THE EXERCISE:
Rewrite the rows below as a numbered list, leaving out any blank lines.

Pointing records for text and elements

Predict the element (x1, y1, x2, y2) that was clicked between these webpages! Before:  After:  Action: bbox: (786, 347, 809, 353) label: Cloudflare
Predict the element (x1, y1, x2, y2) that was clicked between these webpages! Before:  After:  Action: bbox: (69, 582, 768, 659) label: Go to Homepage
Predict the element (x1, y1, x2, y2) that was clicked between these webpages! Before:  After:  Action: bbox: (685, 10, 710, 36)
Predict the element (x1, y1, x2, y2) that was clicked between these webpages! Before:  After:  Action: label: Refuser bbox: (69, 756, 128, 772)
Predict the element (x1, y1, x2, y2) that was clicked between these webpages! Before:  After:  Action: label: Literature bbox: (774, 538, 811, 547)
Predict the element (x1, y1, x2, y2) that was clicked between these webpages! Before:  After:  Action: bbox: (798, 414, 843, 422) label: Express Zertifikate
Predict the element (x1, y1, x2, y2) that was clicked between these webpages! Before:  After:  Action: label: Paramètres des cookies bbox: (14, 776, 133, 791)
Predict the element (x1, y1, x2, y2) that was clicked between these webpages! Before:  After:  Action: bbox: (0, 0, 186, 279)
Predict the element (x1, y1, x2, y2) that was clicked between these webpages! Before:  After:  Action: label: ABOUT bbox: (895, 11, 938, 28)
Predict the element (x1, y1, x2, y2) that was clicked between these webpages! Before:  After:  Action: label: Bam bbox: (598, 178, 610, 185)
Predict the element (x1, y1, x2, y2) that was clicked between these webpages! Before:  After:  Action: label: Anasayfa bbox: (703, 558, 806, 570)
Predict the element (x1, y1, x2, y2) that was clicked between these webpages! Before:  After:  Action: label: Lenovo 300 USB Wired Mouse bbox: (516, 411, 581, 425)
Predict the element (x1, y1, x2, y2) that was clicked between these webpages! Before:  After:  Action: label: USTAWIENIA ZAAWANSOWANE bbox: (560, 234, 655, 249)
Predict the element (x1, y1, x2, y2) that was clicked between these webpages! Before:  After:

ANSWER BELOW:
1. Predict the element (x1, y1, x2, y2) that was clicked between these webpages! Before:  After:  Action: bbox: (786, 347, 809, 353) label: Cloudflare
2. Predict the element (x1, y1, x2, y2) that was clicked between these webpages! Before:  After:  Action: bbox: (69, 582, 768, 659) label: Go to Homepage
3. Predict the element (x1, y1, x2, y2) that was clicked between these webpages! Before:  After:  Action: bbox: (685, 10, 710, 36)
4. Predict the element (x1, y1, x2, y2) that was clicked between these webpages! Before:  After:  Action: label: Refuser bbox: (69, 756, 128, 772)
5. Predict the element (x1, y1, x2, y2) that was clicked between these webpages! Before:  After:  Action: label: Literature bbox: (774, 538, 811, 547)
6. Predict the element (x1, y1, x2, y2) that was clicked between these webpages! Before:  After:  Action: bbox: (798, 414, 843, 422) label: Express Zertifikate
7. Predict the element (x1, y1, x2, y2) that was clicked between these webpages! Before:  After:  Action: label: Paramètres des cookies bbox: (14, 776, 133, 791)
8. Predict the element (x1, y1, x2, y2) that was clicked between these webpages! Before:  After:  Action: bbox: (0, 0, 186, 279)
9. Predict the element (x1, y1, x2, y2) that was clicked between these webpages! Before:  After:  Action: label: ABOUT bbox: (895, 11, 938, 28)
10. Predict the element (x1, y1, x2, y2) that was clicked between these webpages! Before:  After:  Action: label: Bam bbox: (598, 178, 610, 185)
11. Predict the element (x1, y1, x2, y2) that was clicked between these webpages! Before:  After:  Action: label: Anasayfa bbox: (703, 558, 806, 570)
12. Predict the element (x1, y1, x2, y2) that was clicked between these webpages! Before:  After:  Action: label: Lenovo 300 USB Wired Mouse bbox: (516, 411, 581, 425)
13. Predict the element (x1, y1, x2, y2) that was clicked between these webpages! Before:  After:  Action: label: USTAWIENIA ZAAWANSOWANE bbox: (560, 234, 655, 249)
14. Predict the element (x1, y1, x2, y2) that was clicked between these webpages! Before:  After:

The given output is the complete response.